- [YOUR ASSIGNMENT] Write out every entry word for word.

- [DATA PROVIDED]
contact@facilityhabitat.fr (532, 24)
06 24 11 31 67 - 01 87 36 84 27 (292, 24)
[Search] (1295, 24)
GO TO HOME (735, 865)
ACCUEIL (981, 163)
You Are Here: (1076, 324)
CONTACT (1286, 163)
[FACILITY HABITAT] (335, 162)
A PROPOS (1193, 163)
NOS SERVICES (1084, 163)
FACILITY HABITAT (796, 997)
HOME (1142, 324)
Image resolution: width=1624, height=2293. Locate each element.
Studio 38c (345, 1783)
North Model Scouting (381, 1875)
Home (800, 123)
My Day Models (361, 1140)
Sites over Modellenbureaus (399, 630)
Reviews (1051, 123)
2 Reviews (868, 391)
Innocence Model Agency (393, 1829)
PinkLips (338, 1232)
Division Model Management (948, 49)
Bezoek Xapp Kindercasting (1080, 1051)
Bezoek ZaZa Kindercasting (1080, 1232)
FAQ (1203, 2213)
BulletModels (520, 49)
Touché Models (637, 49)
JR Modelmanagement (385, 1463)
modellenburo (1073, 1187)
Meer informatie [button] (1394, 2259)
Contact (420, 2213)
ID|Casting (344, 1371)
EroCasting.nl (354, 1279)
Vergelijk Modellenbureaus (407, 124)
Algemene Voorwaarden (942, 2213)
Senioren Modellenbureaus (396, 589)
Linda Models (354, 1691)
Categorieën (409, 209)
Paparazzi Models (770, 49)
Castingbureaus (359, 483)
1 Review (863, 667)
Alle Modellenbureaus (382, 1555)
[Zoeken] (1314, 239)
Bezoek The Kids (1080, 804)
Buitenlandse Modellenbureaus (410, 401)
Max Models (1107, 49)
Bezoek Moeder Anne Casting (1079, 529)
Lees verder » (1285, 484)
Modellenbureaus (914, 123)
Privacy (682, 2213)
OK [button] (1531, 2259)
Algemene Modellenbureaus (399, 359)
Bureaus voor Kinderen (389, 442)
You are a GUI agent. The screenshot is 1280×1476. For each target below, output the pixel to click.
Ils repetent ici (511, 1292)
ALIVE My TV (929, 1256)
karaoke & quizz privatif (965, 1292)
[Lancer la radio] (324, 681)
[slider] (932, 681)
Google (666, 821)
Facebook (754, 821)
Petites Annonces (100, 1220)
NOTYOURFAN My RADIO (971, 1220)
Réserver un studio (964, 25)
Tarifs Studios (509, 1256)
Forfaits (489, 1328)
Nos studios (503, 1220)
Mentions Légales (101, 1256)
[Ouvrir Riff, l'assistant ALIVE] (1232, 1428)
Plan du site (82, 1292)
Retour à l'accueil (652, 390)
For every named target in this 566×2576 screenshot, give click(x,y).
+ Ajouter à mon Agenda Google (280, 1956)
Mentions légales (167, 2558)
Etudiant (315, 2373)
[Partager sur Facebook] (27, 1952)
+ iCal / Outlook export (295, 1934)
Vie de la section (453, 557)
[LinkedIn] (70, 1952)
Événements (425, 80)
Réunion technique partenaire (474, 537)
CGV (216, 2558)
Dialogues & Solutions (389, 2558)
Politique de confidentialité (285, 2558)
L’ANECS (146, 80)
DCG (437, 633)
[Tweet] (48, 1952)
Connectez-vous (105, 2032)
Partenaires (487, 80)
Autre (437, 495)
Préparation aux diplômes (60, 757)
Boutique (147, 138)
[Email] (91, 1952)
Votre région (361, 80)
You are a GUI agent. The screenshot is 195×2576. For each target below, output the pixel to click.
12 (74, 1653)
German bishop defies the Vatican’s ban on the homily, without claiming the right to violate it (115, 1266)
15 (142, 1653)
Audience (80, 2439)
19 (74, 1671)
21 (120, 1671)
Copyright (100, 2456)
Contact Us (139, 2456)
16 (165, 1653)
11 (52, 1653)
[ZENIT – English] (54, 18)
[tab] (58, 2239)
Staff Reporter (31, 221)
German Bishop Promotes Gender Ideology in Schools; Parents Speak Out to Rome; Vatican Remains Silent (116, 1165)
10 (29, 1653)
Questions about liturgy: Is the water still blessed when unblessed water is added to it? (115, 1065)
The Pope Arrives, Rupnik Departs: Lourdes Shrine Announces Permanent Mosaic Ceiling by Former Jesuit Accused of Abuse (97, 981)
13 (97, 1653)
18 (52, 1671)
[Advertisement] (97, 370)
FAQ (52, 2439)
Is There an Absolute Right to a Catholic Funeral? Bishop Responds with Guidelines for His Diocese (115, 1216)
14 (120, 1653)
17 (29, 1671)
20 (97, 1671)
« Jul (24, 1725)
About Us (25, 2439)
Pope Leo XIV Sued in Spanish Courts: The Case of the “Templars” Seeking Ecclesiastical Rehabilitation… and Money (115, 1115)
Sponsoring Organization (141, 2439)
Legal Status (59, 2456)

- [WORKED SOLUTION]
contact@facilityhabitat.fr (532, 24)
06 24 11 31 67 - 01 87 36 84 27 (292, 24)
[Search] (1295, 24)
GO TO HOME (735, 865)
ACCUEIL (981, 163)
You Are Here: (1076, 324)
CONTACT (1286, 163)
[FACILITY HABITAT] (335, 162)
A PROPOS (1193, 163)
NOS SERVICES (1084, 163)
FACILITY HABITAT (796, 997)
HOME (1142, 324)
Image resolution: width=1624, height=2293. Locate each element.
Studio 38c (345, 1783)
North Model Scouting (381, 1875)
Home (800, 123)
My Day Models (361, 1140)
Sites over Modellenbureaus (399, 630)
Reviews (1051, 123)
2 Reviews (868, 391)
Innocence Model Agency (393, 1829)
PinkLips (338, 1232)
Division Model Management (948, 49)
Bezoek Xapp Kindercasting (1080, 1051)
Bezoek ZaZa Kindercasting (1080, 1232)
FAQ (1203, 2213)
BulletModels (520, 49)
Touché Models (637, 49)
JR Modelmanagement (385, 1463)
modellenburo (1073, 1187)
Meer informatie [button] (1394, 2259)
Contact (420, 2213)
ID|Casting (344, 1371)
EroCasting.nl (354, 1279)
Vergelijk Modellenbureaus (407, 124)
Algemene Voorwaarden (942, 2213)
Senioren Modellenbureaus (396, 589)
Linda Models (354, 1691)
Categorieën (409, 209)
Paparazzi Models (770, 49)
Castingbureaus (359, 483)
1 Review (863, 667)
Alle Modellenbureaus (382, 1555)
[Zoeken] (1314, 239)
Bezoek The Kids (1080, 804)
Buitenlandse Modellenbureaus (410, 401)
Max Models (1107, 49)
Bezoek Moeder Anne Casting (1079, 529)
Lees verder » (1285, 484)
Modellenbureaus (914, 123)
Privacy (682, 2213)
OK [button] (1531, 2259)
Algemene Modellenbureaus (399, 359)
Bureaus voor Kinderen (389, 442)
You are a GUI agent. The screenshot is 1280×1476. For each target below, output the pixel to click.
Ils repetent ici (511, 1292)
ALIVE My TV (929, 1256)
karaoke & quizz privatif (965, 1292)
[Lancer la radio] (324, 681)
[slider] (932, 681)
Google (666, 821)
Facebook (754, 821)
Petites Annonces (100, 1220)
NOTYOURFAN My RADIO (971, 1220)
Réserver un studio (964, 25)
Tarifs Studios (509, 1256)
Forfaits (489, 1328)
Nos studios (503, 1220)
Mentions Légales (101, 1256)
[Ouvrir Riff, l'assistant ALIVE] (1232, 1428)
Plan du site (82, 1292)
Retour à l'accueil (652, 390)
For every named target in this 566×2576 screenshot, give click(x,y).
+ Ajouter à mon Agenda Google (280, 1956)
Mentions légales (167, 2558)
Etudiant (315, 2373)
[Partager sur Facebook] (27, 1952)
+ iCal / Outlook export (295, 1934)
Vie de la section (453, 557)
[LinkedIn] (70, 1952)
Événements (425, 80)
Réunion technique partenaire (474, 537)
CGV (216, 2558)
Dialogues & Solutions (389, 2558)
Politique de confidentialité (285, 2558)
L’ANECS (146, 80)
DCG (437, 633)
[Tweet] (48, 1952)
Connectez-vous (105, 2032)
Partenaires (487, 80)
Autre (437, 495)
Préparation aux diplômes (60, 757)
Boutique (147, 138)
[Email] (91, 1952)
Votre région (361, 80)
You are a GUI agent. The screenshot is 195×2576. For each target below, output the pixel to click.
12 (74, 1653)
German bishop defies the Vatican’s ban on the homily, without claiming the right to violate it (115, 1266)
15 (142, 1653)
Audience (80, 2439)
19 (74, 1671)
21 (120, 1671)
Copyright (100, 2456)
Contact Us (139, 2456)
16 (165, 1653)
11 (52, 1653)
[ZENIT – English] (54, 18)
[tab] (58, 2239)
Staff Reporter (31, 221)
German Bishop Promotes Gender Ideology in Schools; Parents Speak Out to Rome; Vatican Remains Silent (116, 1165)
10 (29, 1653)
Questions about liturgy: Is the water still blessed when unblessed water is added to it? (115, 1065)
The Pope Arrives, Rupnik Departs: Lourdes Shrine Announces Permanent Mosaic Ceiling by Former Jesuit Accused of Abuse (97, 981)
13 (97, 1653)
18 (52, 1671)
[Advertisement] (97, 370)
FAQ (52, 2439)
Is There an Absolute Right to a Catholic Funeral? Bishop Responds with Guidelines for His Diocese (115, 1216)
14 (120, 1653)
17 (29, 1671)
20 (97, 1671)
« Jul (24, 1725)
About Us (25, 2439)
Pope Leo XIV Sued in Spanish Courts: The Case of the “Templars” Seeking Ecclesiastical Rehabilitation… and Money (115, 1115)
Sponsoring Organization (141, 2439)
Legal Status (59, 2456)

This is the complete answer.